The hotel in itself was a destination.  Facilties included a large outdoor swimming pool, a lovely shop purveying local goods a beautiful restaurant and a world-class spa.  Perhaps the best service the hotel offered was at the Hammam, a traditional Moroccan steam bath that involves a specially made black soap and an hour of being scrubbed down with special exfoliating gloves.  Although rough at times, you’ll never be so clean in your life and a nice dip in the pool afterward is the icing on the cake.


One word, OK two…..Couscous.   You cannot visit Marrakesh without consuming plenty of Morocco’s national dish.  We sampled it at various grades of restaurant around the Medina and it was never a bad decision.  Some of the restaurants are tourist traps so steer clear of men on the street trying to direct you into a particular establishment.  Your hotel concierge may offer some assistance, but they are usually on the take.  Your best bet is to ask someone at the hotel who doesn’t work at the front desk.

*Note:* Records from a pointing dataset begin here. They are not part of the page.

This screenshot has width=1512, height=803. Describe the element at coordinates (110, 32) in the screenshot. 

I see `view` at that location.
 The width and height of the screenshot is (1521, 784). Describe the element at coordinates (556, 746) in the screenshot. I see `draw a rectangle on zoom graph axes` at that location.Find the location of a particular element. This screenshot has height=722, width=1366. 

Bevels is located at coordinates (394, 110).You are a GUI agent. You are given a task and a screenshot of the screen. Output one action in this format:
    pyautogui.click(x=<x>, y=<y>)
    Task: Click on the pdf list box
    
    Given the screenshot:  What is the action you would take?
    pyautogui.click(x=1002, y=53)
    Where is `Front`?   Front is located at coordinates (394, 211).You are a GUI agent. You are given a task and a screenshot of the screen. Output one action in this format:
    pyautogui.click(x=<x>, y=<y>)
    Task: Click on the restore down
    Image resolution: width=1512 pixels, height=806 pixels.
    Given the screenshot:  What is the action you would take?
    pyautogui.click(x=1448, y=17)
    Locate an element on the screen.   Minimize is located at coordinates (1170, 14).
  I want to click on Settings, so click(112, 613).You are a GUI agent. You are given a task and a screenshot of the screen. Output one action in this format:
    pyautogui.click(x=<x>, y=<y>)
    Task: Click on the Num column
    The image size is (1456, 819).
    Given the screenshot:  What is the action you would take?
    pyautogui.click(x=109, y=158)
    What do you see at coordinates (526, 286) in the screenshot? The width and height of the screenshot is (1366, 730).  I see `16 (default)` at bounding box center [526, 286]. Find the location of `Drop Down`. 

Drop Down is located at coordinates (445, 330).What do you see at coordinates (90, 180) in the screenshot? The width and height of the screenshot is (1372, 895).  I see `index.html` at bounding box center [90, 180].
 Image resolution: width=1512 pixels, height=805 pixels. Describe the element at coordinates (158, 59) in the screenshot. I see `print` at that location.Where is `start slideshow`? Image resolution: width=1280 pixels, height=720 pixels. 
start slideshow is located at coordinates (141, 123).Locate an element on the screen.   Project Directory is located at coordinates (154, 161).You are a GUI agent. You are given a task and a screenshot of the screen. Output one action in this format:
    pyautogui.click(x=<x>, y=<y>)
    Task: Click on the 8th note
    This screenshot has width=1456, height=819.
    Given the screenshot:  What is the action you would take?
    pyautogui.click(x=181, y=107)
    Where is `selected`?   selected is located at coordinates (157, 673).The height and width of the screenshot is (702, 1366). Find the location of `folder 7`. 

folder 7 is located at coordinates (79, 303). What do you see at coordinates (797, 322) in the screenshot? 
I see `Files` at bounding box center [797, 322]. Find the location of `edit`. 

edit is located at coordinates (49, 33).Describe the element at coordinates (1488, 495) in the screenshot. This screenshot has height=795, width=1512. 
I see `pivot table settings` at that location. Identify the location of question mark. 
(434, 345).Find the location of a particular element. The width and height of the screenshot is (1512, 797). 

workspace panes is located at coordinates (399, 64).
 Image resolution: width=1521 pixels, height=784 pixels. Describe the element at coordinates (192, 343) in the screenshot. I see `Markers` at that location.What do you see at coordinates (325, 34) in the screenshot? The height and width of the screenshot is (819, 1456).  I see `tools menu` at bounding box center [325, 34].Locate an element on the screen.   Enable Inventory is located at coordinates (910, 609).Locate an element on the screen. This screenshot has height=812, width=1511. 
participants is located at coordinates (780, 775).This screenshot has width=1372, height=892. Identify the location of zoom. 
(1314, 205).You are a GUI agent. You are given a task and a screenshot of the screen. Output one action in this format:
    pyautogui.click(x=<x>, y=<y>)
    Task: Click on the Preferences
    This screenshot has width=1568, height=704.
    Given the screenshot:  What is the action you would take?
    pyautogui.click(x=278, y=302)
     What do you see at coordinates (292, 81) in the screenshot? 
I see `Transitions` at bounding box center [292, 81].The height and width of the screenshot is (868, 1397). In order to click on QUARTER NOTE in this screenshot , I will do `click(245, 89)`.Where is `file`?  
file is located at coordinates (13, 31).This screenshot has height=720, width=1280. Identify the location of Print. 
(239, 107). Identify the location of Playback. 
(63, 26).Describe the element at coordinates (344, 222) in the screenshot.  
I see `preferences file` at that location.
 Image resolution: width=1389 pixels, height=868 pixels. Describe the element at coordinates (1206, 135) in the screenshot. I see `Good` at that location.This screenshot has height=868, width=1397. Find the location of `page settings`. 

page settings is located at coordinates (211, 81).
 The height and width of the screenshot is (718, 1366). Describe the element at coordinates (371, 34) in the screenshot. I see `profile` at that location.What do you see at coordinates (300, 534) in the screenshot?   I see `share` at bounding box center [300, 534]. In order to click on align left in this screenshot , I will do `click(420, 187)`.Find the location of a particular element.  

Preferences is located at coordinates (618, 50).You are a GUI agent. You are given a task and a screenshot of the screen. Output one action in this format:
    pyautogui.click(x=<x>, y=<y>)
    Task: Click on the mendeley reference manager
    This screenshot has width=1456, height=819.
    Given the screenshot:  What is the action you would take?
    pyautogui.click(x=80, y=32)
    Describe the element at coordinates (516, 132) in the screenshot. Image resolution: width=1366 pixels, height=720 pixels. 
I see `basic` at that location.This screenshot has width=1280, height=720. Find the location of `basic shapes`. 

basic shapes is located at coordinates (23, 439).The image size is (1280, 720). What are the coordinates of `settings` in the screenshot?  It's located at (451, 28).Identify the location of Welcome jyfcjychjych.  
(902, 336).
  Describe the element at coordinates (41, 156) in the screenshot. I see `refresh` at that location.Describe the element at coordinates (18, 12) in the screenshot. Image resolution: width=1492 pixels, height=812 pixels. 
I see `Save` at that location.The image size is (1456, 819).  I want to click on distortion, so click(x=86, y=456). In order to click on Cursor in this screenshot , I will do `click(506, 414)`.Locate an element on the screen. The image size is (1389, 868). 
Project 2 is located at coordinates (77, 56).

Please exercise caution when choosing meals that contain uncooked or undercooked ingredients if you plan on enjoying your trip and bottled water is a must.


Spend a whole day at the Djemaa el Fna, the open square in the center of the walled Medina.    Watch out for the Cobra charmers and the guys in the colorful hats that try to sell you an odd brown beverage that they expect you to drink out of a community cup.  Also, please don’t patronize the men who take your picture with a Baboon.  We saw these animals being severely mistreated a few times.  A great way to spend a sunset is an evening glass of mint tea perched up on one of the restaurant balconies that overlook the square.

You’ll find a maze of souks, markets, that will really test your navigation skills.  Definitely haggle down to the penny on your purchases.  This is not just a sale.  It’s an important cultural exchange that the shopkeepers hold dear.  You know they’ve won the better part of the deal when you are invited home for lunch or tea.  Do take them up on the offer.  Moroccans enjoy entertaining guests.

If you happen upon a very old man with a mountain of carpets behind him, you’ve found Abu Mohammed.  He’ll invite you to scale the mountain of carpets with the phrase “Democratic”.  Make sure you take his address before you leave.  He loves receiving mail and photos from people who have purchased is carpets and he’ll proudly show you these correspondence.

A great day out of the medina is a trip to the Cascades D’Ouzoud.  Located in the foothills of the Atlas Mountains, the cascades are beautiful and home to a thriving little community of olive farms and “hippie” camps (during the summer this area is overrun with pot-smoking college students from Europe and the U.S).  The cascades are also home to some cheeky baboons who will come right up to you, so keep a good grip on your camera. 

The most comfortable and surprising inexpensive way to make the 2-hour journey each way is to arrange a private car with your hotel ahead of time.  One you arrive you’ll be greeted by multiple potential “tour guides” who will offer to get you down to the bottom of the falls via a scenic route through the olive groves.  We were a bit skeptical at first, but they are honest people and the trip down through the groves is lovely.  Our guide pointed out all the sites along the way and was extremely excited to talk about the outside world.  In all, he was worth every penny (probably the equivient of $25 for 3-4 hours of touring.

All of the guides direct you to the restaurant at the top of the falls.  Both the food and the bathrooms are dicey.  I’d bring a lunch and use the restrooms located down by the cascades before journeying back up the thousands of steps from the bottom.


Don’t fly through Paris with an airport change between Charles de Gaulle and Orly at commuting times, EVER.  We had almost 5 hours between flights and even though we were all business moving through the transfer, we had to run onto the plane at Orly.  Paris traffic is pretty much the worst I’ve ever experienced.  I literally could have walked between the airports faster. 

I’d also fly Royal Air Maroc from JFK to Morocco and take the awaiting commuter flight to Marrakesh.  The flights are timed to acknowledge the US passengers and they arrive and leave at times that maximize the time you have to spend in Morocco.